Extracted records:
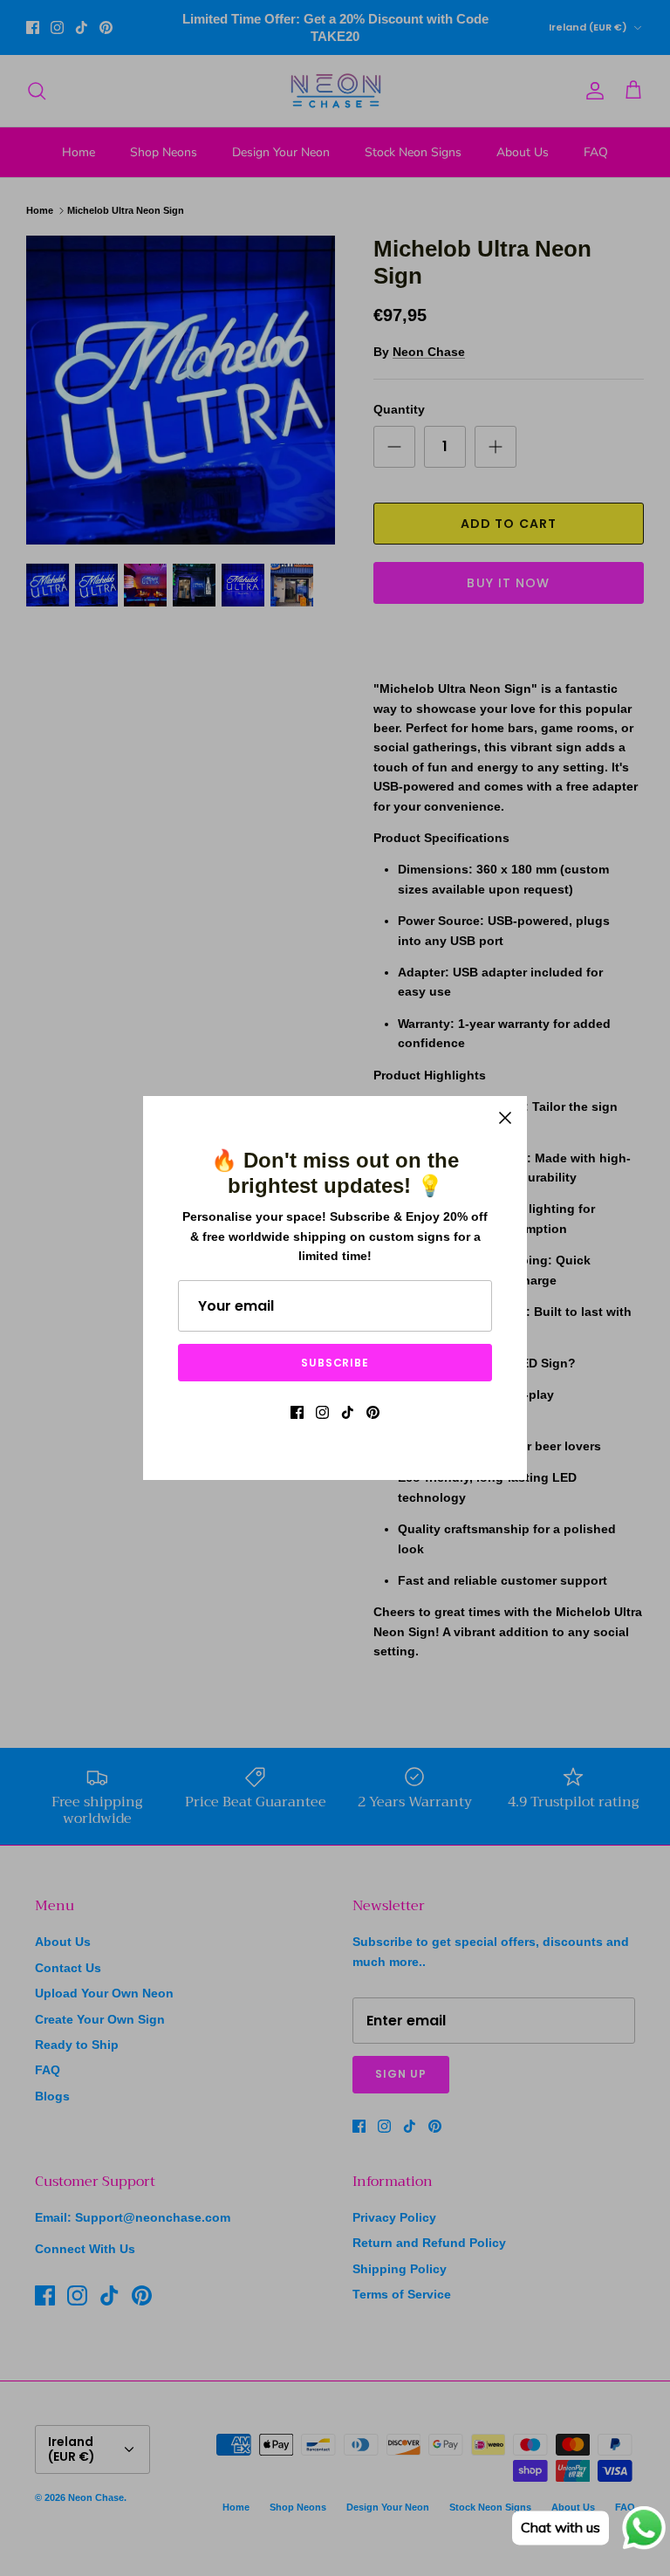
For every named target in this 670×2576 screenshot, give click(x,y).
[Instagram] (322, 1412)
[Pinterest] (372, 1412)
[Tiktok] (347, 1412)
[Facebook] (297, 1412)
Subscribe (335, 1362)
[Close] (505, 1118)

* * *

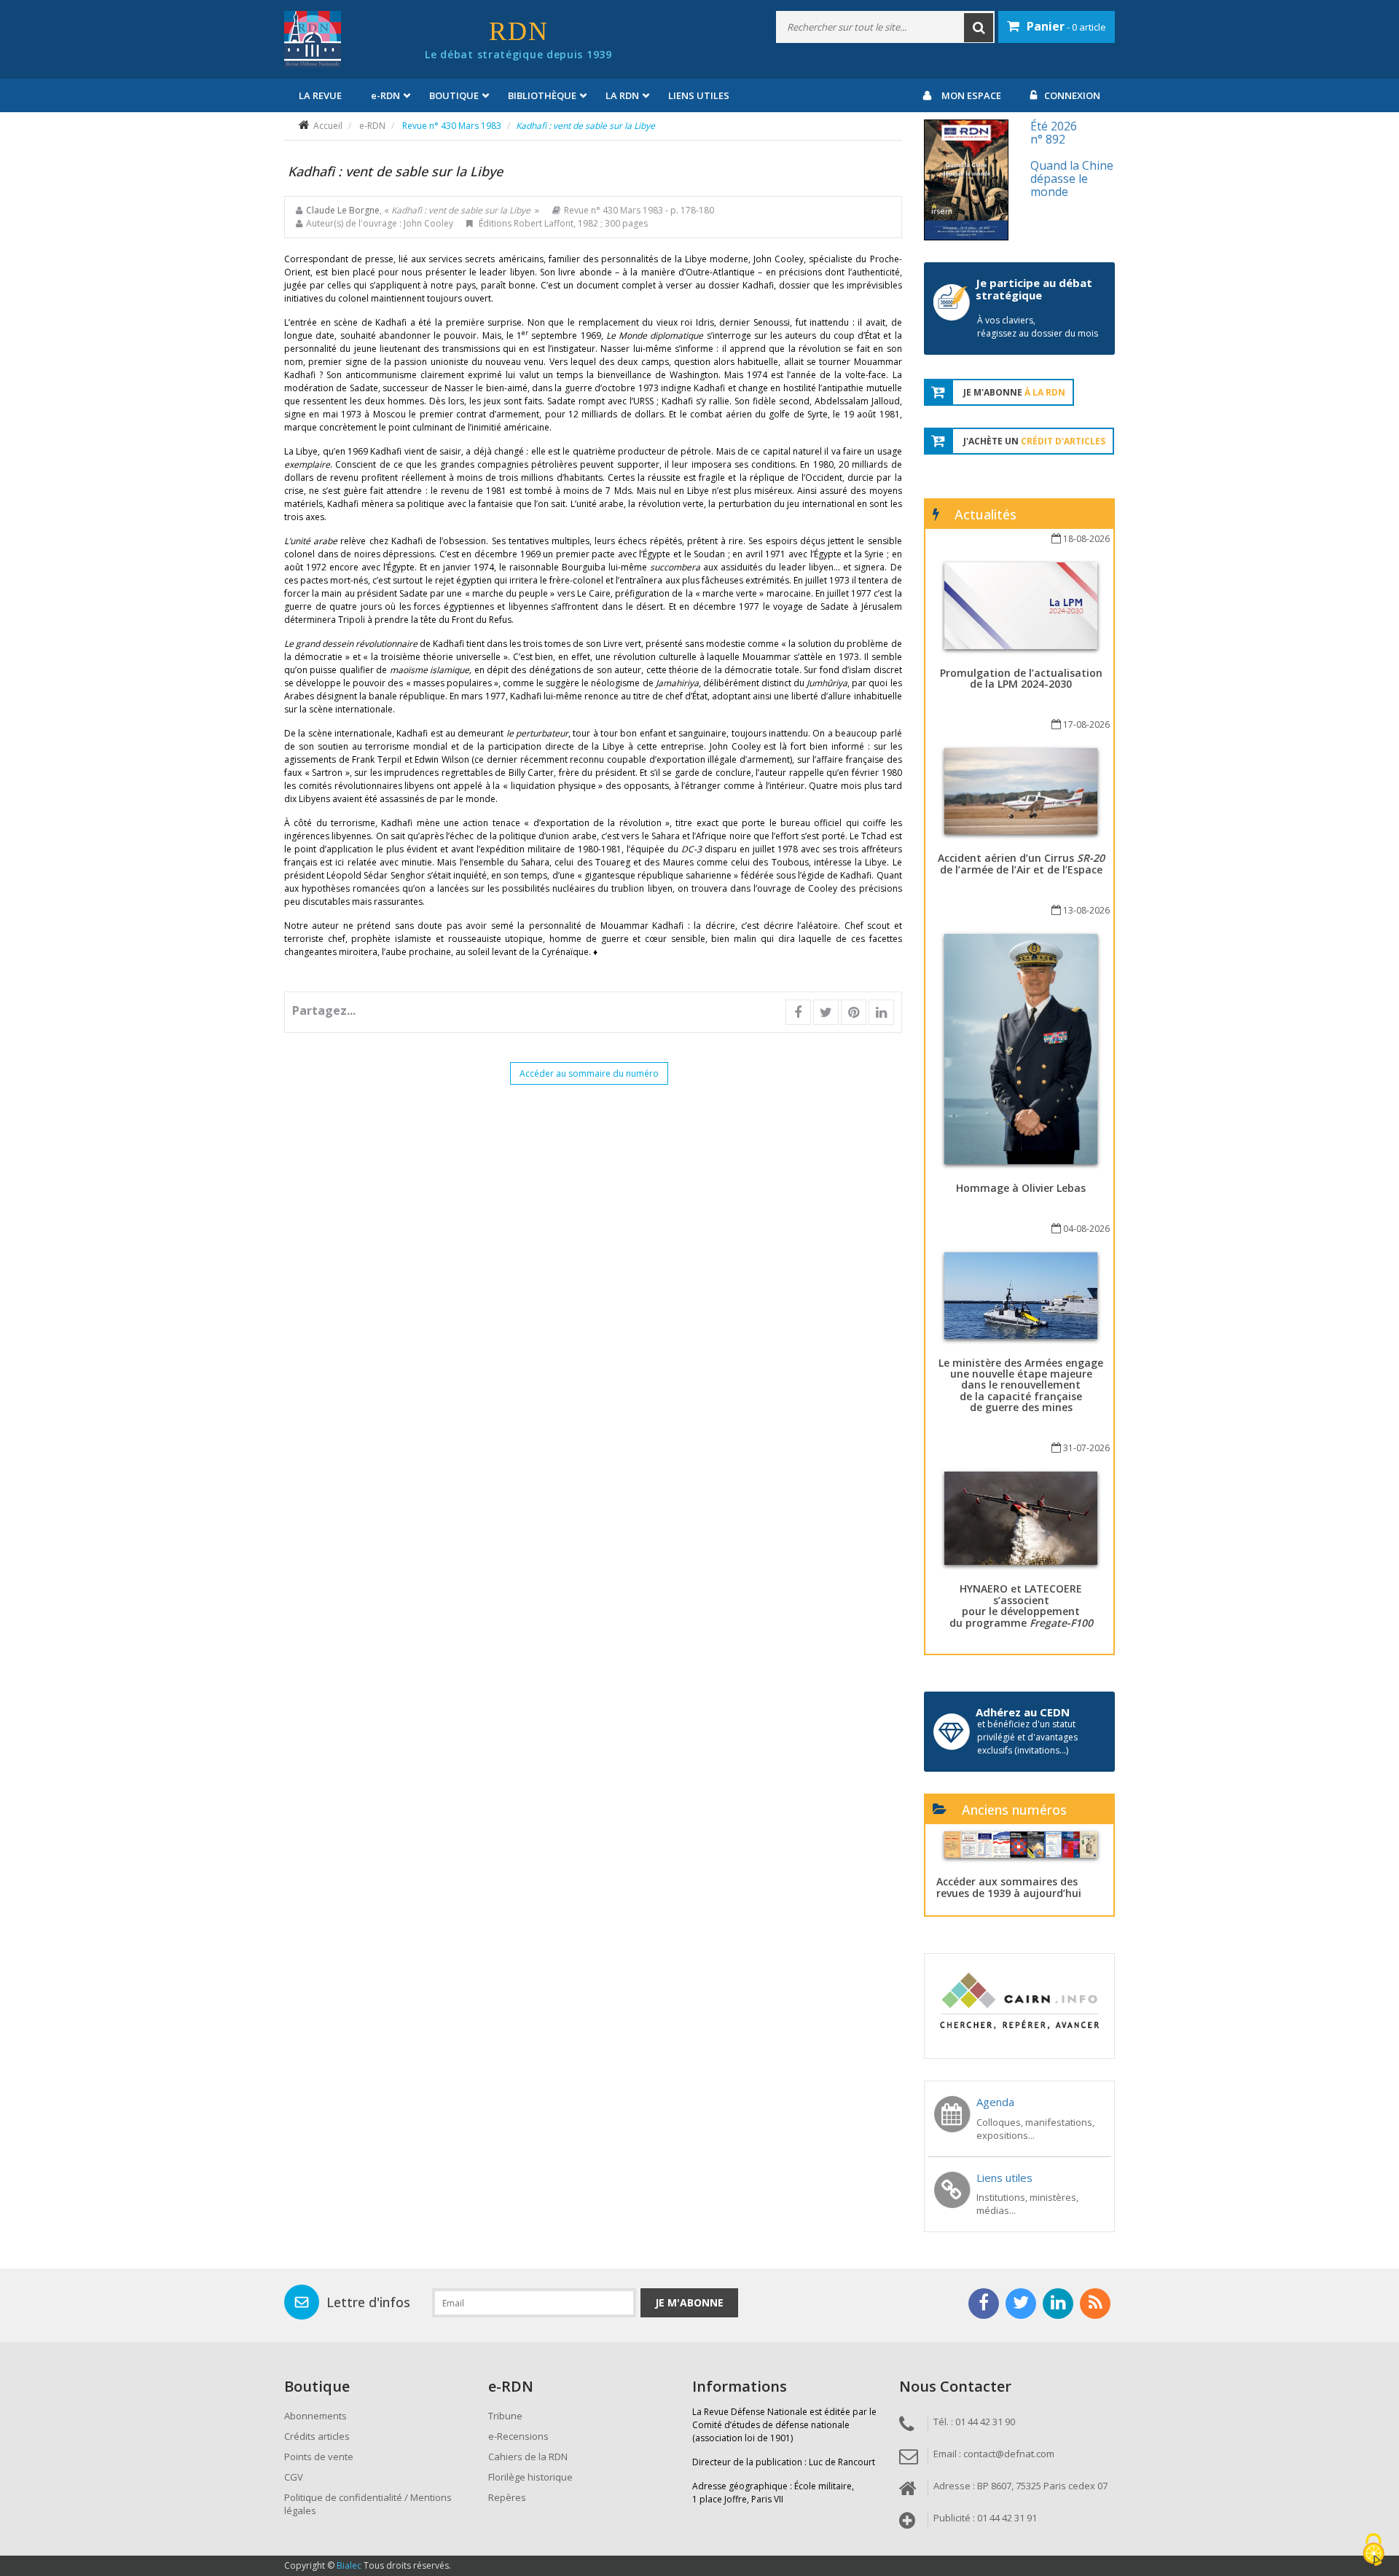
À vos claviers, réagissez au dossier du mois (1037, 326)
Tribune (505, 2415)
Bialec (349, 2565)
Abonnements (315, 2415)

Assigned task:
In the entries above, find the line holding "For every named" and the line holding "[Close] (505, 1118)"; print both of them and every line between, exactly, and nothing else.

Answer section:
For every named target in this 670×2576 screenshot, give click(x,y).
[Instagram] (322, 1412)
[Pinterest] (372, 1412)
[Tiktok] (347, 1412)
[Facebook] (297, 1412)
Subscribe (335, 1362)
[Close] (505, 1118)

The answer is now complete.